> [What the task requires]
In the listing below, the lines starting with the line with "Iluka (367, 1713)" and going on through the line with "Duncraig (224, 1713)" are to be reproduced exactly, and only those.

[Data records — start]

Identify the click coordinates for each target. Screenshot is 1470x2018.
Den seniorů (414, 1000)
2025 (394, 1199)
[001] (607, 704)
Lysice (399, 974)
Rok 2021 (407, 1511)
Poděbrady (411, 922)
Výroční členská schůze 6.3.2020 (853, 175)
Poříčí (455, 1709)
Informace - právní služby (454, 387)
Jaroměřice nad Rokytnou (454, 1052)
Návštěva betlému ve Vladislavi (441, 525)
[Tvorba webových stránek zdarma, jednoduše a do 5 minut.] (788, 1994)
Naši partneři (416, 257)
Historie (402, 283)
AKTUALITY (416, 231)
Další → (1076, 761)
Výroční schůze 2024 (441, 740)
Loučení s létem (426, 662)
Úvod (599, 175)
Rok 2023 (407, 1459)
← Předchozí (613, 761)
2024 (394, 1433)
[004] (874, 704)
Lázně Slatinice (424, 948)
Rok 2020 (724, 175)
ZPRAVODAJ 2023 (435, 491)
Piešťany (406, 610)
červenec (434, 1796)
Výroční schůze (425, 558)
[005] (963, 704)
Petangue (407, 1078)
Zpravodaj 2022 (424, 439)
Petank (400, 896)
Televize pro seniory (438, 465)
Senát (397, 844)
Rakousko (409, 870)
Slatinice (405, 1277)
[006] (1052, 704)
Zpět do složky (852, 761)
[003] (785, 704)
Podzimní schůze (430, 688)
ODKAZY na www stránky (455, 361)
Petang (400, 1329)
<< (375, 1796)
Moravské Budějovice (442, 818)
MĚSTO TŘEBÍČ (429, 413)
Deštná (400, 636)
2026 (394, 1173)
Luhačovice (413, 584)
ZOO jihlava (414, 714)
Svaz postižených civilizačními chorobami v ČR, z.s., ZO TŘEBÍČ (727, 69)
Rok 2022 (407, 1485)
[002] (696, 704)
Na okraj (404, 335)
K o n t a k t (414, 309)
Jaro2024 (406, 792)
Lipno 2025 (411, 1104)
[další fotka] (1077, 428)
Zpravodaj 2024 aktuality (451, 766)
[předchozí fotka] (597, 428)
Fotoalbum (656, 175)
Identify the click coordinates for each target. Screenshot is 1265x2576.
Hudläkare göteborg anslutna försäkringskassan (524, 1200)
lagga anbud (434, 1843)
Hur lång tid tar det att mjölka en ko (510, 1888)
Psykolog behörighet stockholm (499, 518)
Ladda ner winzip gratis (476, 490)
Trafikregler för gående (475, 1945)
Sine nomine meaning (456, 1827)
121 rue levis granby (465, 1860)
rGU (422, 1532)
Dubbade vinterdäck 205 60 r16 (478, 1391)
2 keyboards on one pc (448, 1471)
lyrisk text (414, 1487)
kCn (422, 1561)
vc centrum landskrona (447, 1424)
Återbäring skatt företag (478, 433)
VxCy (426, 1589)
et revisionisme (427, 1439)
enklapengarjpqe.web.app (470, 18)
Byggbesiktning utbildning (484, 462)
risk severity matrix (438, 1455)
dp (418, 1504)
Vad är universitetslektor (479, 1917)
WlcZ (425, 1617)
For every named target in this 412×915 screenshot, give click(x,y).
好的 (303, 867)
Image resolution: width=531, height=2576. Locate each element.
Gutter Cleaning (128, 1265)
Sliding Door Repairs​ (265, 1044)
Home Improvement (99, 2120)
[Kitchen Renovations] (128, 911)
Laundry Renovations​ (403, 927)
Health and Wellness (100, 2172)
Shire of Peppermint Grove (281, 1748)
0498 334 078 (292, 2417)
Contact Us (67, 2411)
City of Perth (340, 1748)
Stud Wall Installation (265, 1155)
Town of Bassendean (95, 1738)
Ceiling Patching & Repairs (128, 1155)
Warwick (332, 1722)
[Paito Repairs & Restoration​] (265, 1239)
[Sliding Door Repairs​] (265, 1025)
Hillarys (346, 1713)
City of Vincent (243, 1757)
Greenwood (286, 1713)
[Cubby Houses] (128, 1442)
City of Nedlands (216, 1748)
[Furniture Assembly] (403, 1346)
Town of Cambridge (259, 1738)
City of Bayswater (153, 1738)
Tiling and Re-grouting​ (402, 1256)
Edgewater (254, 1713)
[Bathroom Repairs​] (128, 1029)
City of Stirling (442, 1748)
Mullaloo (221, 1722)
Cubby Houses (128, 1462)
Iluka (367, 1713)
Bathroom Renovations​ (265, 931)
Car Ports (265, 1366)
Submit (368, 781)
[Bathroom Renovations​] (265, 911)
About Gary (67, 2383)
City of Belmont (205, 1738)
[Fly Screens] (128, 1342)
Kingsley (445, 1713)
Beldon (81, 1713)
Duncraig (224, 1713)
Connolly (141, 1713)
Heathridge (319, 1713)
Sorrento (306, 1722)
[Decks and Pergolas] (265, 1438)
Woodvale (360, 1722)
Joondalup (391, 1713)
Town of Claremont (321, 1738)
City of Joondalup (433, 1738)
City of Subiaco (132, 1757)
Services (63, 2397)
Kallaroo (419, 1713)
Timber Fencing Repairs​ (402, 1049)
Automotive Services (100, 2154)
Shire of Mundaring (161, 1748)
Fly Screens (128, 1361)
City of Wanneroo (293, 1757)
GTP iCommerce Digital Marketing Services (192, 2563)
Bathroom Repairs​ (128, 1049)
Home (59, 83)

[Data records — finish]

> [Solution]
Iluka (367, 1713)
Bathroom Renovations​ (265, 931)
Car Ports (265, 1366)
Submit (368, 781)
[Bathroom Renovations​] (265, 911)
About Gary (67, 2383)
City of Belmont (205, 1738)
[Fly Screens] (128, 1342)
Kingsley (445, 1713)
Beldon (81, 1713)
Duncraig (224, 1713)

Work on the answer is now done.